On the "equals" side, there are implications of P=NP like NP=coNP, but there isn't such a clear "easiest" question.
Intractability center is doing great job organizing frequent workshops (at the intersection of complexity and mathematics) and also offering financial aid to students. I learnt a lot of concepts (that textbooks/courses cannot cover) through these workshops. I hope the videos of the talks of this GCT workshop will be uploaded soon.
On a technical note, I was wondering how difficult it is to give a GCT-based proof of a 'parity \notin AC^0". Does it require a generalization of RH ?
Thanks for this nice summary. I really wanted to attend the workshop but simply couldn't make time for it.
@Ralph: Much work has gone into P vs PSPACE, and currently there's about the same amount of progress on it as P vs NP. (Very, very little.) Can Quantified CNF Satisfiability be solved in linear time on a multitape Turing machine?... of course not, but why?
Somehow LOGSPACE vs NP looks as if it may be easier. (There has been some "real" lower bound progress on that question, but still very little.)
ryanw (Ryan Williams), your IBM Almaden colleagues Dan Rugar and John Mamin are here in France giving well-received lectures on spin microscopy.

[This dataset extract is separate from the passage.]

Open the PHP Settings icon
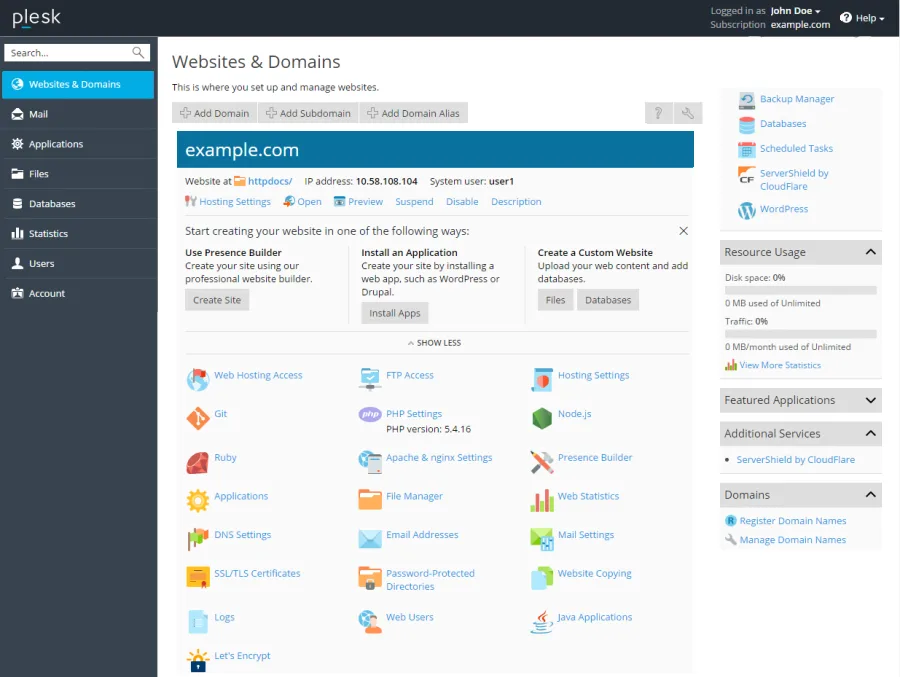This screenshot has height=677, width=900. [x=370, y=415]
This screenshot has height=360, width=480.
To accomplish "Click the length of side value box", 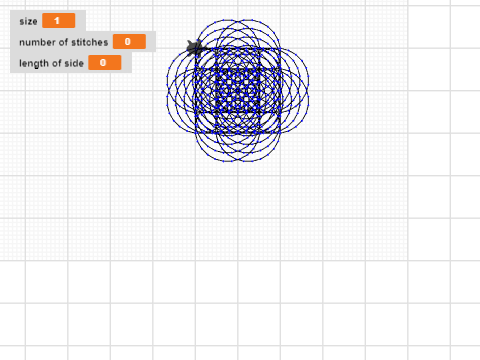I will [x=105, y=63].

To the extent that there is a natural connection between IBM's quantum spin imaging experiments—which by consensus are among the most sophisticated in the world—and your own theoretical work on complexity complexity, that connection seems to arise pretty naturally via the geometric complexity aspects of simulating IBM's experiments ab initio.
So you might consider having lunch together some afternoon, and brainstorming about new multidisciplinary uses for that Blue Gene that sits down the hallway at Almaden. Whether anything concrete came of your lunch or not, the struggle to speak each other's language, and understand each other's problems, would itself be a lot of fun.

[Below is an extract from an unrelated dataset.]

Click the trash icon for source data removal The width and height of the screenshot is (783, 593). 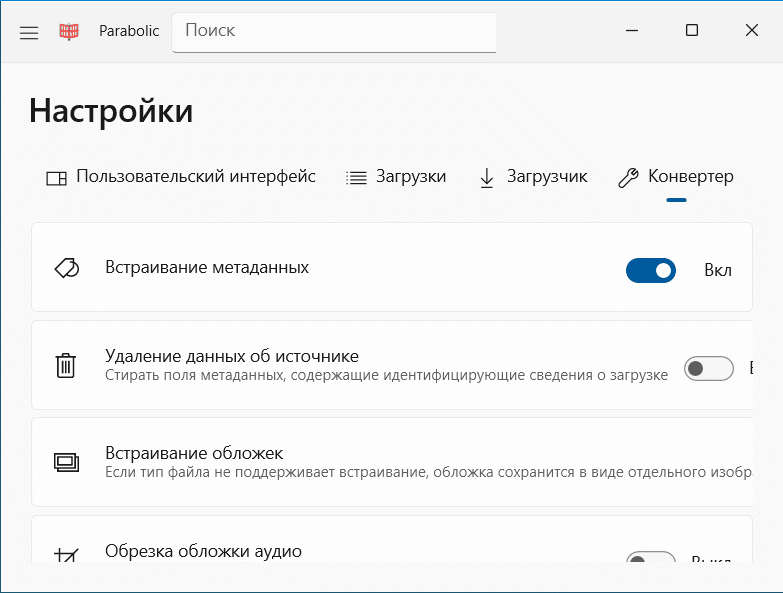66,365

@Ralph: First, the GCT approach applies to the determinant vs permanent problem, which is essentially NC vs #P, which should be easier to resolve than P vs NP (as you point out with P vs PSPACE). Presumably there is a GCT approach to P vs PSPACE, but it hasn't been explored yet as far as I know.
Second, it's important to know that the conjectures in GCT are not known to be *equivalent* to P neq NP, but only imply that P neq NP. The most developed part of GCT at the moment is aimed at proving P neq NP in the algebraic model (essentially the "real RAM" model or "Blum-Shub-Smale model over the complex numbers"). I believe that the GCT approach to P neq NP in the classical model will be fleshed out in a forthcoming paper (I think that's GCT IX).

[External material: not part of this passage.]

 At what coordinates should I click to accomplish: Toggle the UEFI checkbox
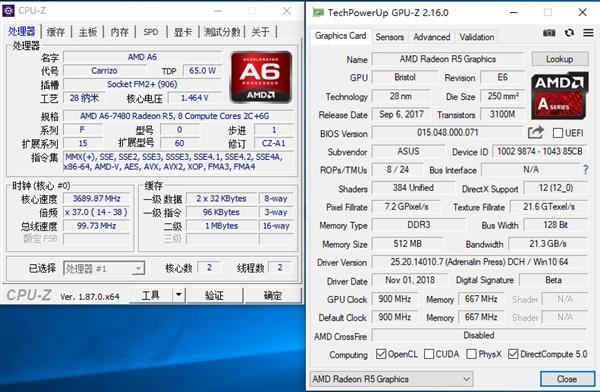tap(558, 133)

@Kurt: "verify P neq NP up to length n" should be read as: "verify that there are not circuits of size n^c for SAT up to length n".
@Josh: as you said the GCT program (or at least the part of it that Ketan talked about at the workshop) is about permanent versus determinant.
If it succeeds it will be of course a huge achievement, but as far as I can see it will not directly imply that P is not NP in the BSS model over the complex numbers.
@Pascal: Although Ketan only talked about permanent vs determinant at the workshop, even in GCT I & II (the original Mulmuley-Sohoni GCT papers) they construct two polynomials H(X) and E(X) such that the GCT conjectures regarding H vs E (instead of det vs perm) imply that NP over the complex numbers does not have polynomial-size arithmetic circuits.
(In my previous response to Raplh, I meant that GCT *also* applies to det vs perm, in addition to NP vs P/poly, not that it only applies to det vs perm.)
The definitions of the functions H and E are entirely elementary, and I recommend anyone who is interested in GCT to go lookup their definitions in GCT I.
@Josh: the problem about E and H is yet another algebraic version of P versus NP, but not the BSS one. The BSS problem asks whether the satisfiability of a system of polynomial equations (over say the field of complex numbers) can be decided in a polynomial number of arithmetic operations and equality tests. Note in particular that this is about decision problems, whereas the GCT program is about evaluation of polynomials (perm versus det, E versus H). There are actually some connections between the complexity of decision and evaluation problems, but maybe not quite as tight as your post seemed to imply.